"Now may Heaven be praised," was the low, deep, earnest answer—the voice of the speaker swelling as into a strain of rich, clear music; whilst with upraised eyes, and countenance lit up with holy adoration, he thus ejaculated: "Now Heaven be praised, who sends His angels to protect his little ones from the powers and spirits of darkness! Eugene," he proceeded, again turning to his companion, but with a subdued and softened expression, "you, too, thank your God, that from this additional sin you have been mercifully preserved; from that offence which it were better that a millstone were hung about your neck than that you should commit. You, too, have your reward: take it. I leave it in your hands. I will trouble you no more. Home, name, country, and heritage, I willingly resign; but remember, on that one condition. Retain it only inviolate, for from the ends of the world, its broken faith, its most secret violation, would recall me. Farewell, Eugene! Should we never meet again on earth, believe that I forgive you all offences against me. Nor put down either to revenge, or even madness, that which He who seeth the heart will, I humbly trust, justify in the eyes of men and angels, before His judgment throne, on the last great day of account; and there and then, where sin and wrong, and wretchedness, shall be done away, may we both meet sanctified, reconciled, and renewed."
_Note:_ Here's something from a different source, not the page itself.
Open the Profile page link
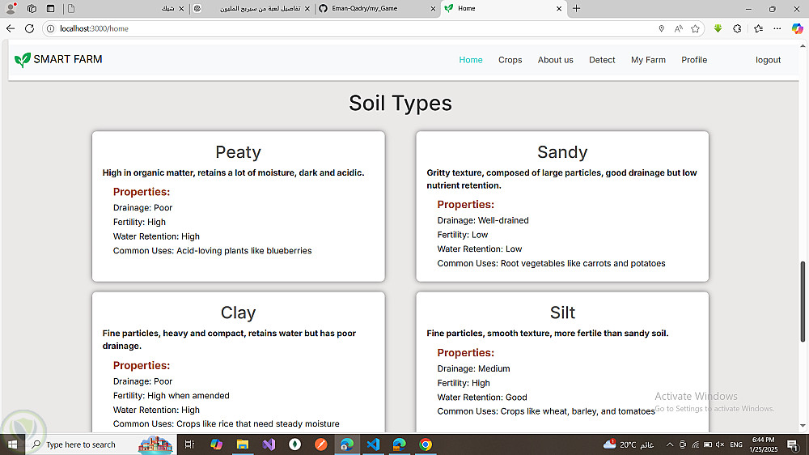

He was gone. No other parting sign was given; and he, who had now added one more sin to the already dark catalogue of his offences, the purchase of his freedom from a dreaded evil by a lie, was left darkling and alone.
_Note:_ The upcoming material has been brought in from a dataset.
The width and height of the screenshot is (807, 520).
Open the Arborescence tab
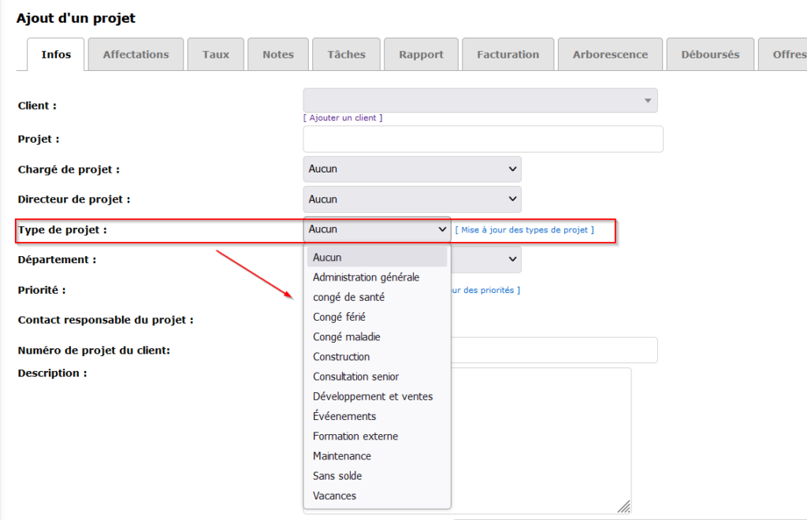610,54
As those two had met, so they parted—those two men whom our readers may already have divined were brothers.


CHAPTER X.

True, earnest sorrows; rooted miseries;
. . . . vexations, ripe and blown,
Sure-footed griefs; solid calamities;
Plain demonstrations, evident and clear,
Touching their proofs e'en from the very bone—
These are the sorrows here.

HERBERT.


More than six and thirty years have passed since Mr. Trevor, the present proprietor of Montrevor, had taken to himself a wife, young, lovely, of good family, and endowed with much excellence, both of mind and disposition.

Miss Mainwaring had consented, in obedience to her parents' wishes, to bestow her hand upon this rich and handsome suitor, death having deprived her of the first object of her young affections.